‘In the year of the scavenger, the season of the bitch’ 1

 

And so today, the 29th March 2019, was to have been the day we left the EU. Instead, we are submerged in detritus, led by a government so enfeebled that it governs in name only.

Today’s, beyond desperate roll the dice failed, when MPs rejected, for a third-time, the PM’s EU withdrawal agreement by 344 votes to 286, a majority of 58, throwing UK’s Brexit plans into more confusion.

Mrs May said the vote would have ‘grave’ implications and the ‘legal default’ was that the UK would leave on 12 April.

‘we are submerged in detritus, led by a government so enfeebled that it governs in name only’

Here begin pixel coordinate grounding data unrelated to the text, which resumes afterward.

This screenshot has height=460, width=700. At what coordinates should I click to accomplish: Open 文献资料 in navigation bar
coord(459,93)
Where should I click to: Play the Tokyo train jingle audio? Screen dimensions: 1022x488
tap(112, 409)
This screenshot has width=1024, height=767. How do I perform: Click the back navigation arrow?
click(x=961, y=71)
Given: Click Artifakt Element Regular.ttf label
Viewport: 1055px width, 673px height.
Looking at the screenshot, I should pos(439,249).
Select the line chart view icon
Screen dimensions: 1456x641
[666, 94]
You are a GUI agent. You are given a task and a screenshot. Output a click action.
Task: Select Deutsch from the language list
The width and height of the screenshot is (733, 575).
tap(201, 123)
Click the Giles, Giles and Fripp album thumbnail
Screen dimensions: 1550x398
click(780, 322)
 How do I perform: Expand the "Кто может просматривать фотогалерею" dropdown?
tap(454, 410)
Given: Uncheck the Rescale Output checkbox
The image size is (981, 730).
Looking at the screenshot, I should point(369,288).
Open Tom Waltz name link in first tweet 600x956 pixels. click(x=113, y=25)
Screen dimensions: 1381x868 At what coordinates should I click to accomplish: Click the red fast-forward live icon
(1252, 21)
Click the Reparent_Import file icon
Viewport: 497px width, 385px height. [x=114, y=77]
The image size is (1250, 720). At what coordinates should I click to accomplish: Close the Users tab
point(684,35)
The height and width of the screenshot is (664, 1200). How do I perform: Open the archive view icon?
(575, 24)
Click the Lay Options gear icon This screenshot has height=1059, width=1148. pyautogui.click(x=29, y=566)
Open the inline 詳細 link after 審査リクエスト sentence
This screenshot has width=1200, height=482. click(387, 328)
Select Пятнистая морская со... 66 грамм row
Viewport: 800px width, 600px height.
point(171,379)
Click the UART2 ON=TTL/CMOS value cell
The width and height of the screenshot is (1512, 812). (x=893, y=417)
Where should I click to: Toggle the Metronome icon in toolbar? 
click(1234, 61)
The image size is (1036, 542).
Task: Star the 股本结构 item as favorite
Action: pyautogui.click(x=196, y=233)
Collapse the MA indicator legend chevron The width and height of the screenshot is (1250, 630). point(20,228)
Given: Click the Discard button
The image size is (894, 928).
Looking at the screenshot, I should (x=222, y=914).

Last weekend, 1 million people marched in favour of a second referendum, 5 million people signed an online petition to revoke Article 50, and then the government lost an important vote in the House.

All the time our Leader sails on ignoring everyone and everything, the only thing that moves her is the discontent within her own party, nothing else, and no one else matters.

This has ceased to be about us, our country, our future, it is simply an exercise in keeping the party together and in power. Generation of voters are being ignored, treated as if they don’t matter, because in their eyes we are simply cannon fodder, useful only to keep them in-power. Many people were proud to vote Tory, but now…..

 

‘Once I ran to you (I ran), Now I’ll run from you’ 2

 

Yet, they cannot see it; on Monday, Liam Fox has indicated the government could ignore MPs’ views from indicative Brexit votes this week if Parliament’s stated choice goes against the Conservative manifesto, insisting the real choice is still between Theresa May’s deal and no deal.

Best, go back to the trade deals, Liam; remember them?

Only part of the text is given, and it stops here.